Re: Pink slime!
Bottom line is this, if you got pink slime your chlorine was NOT high enough. To kill it shock the pool to the shock+ range in the best guess chart.
When shocking it is better to add bleach or liquid chlorine instead of the boost function. One main reasons is that you want the high FC level immediately and not over the course of 24-48 hours. A second one is the boost function does shorten cell life.
As far as the CYA goes, higher CYA indirectly leads to better pH stability because it directly translates into less cell on time which translates into less formation of hydrogen bubbles which translates into less aeration of the water which translates into less outgassing of CO2 (which is the main cause of pH rise in a salt pool), which translates into slower pH rise.
On the same note, the lower you put the pH the faster it will rise so you will get better pH stability for a longer period if you do not lower the pH below about 7.6 and only add acid when it rises above 7.8. (easy to do using your test kit's acid demand test).
Your waterfall is a source of aeration also and is contributing to pH rise so you mgiht benefit by lowering the TA to about 70 ppm or even 60 ppm and raising the CH to still keep the water balanced. (around 450 ppm will keep your water balance at a pH range of 7.6 to 8.0).
Finally, you might want to consider adding borate to 50 ppm for it's many benefits, including better pH stability and it's algaestatic action.

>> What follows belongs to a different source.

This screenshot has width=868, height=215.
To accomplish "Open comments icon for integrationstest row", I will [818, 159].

Your CYA should be around 75 or even 80, particularly since you are located in Florida (so am I) and you should run the FC at 4-5 ppm. You should not need to be adding polyquat at all with a SWCG that is operating properlysince chlorine levels will stay pretty constant. Also, polyquat does cause a temporary lowering of the FC in the pool.

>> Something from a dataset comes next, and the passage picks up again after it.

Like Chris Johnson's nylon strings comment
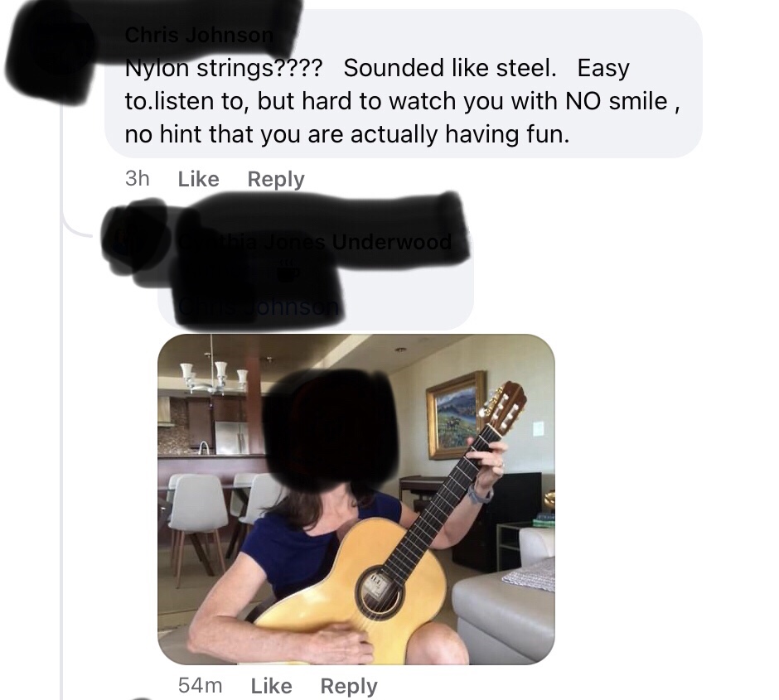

(Carl, while it is true that higher pH does make chlorine less active IN AN UNSTABILIZED POOL it changes once CYA is added to the mix and the effect of pH on a stabilized pool, while still present, is minimal.)
As far as the grout problems, it is definitely a water balance issue. Your calcium is way too low and most likely, when you added acid to drop the pH (which you said often went down to 7.2 or 7.4), your calcium saturation index dropped low enough on the negative side to make the water aggressive to plaster and grout. For example, given the water parameters you listed and a temperature of 80 degrees for the water ( not uncommon in Florida) your CSI would be about -.7 which is definitely aggressive!
Last edited by waterbear; 11-29-2011 at 10:51 AM.
Retired pool store and commercial pool maintenance guy.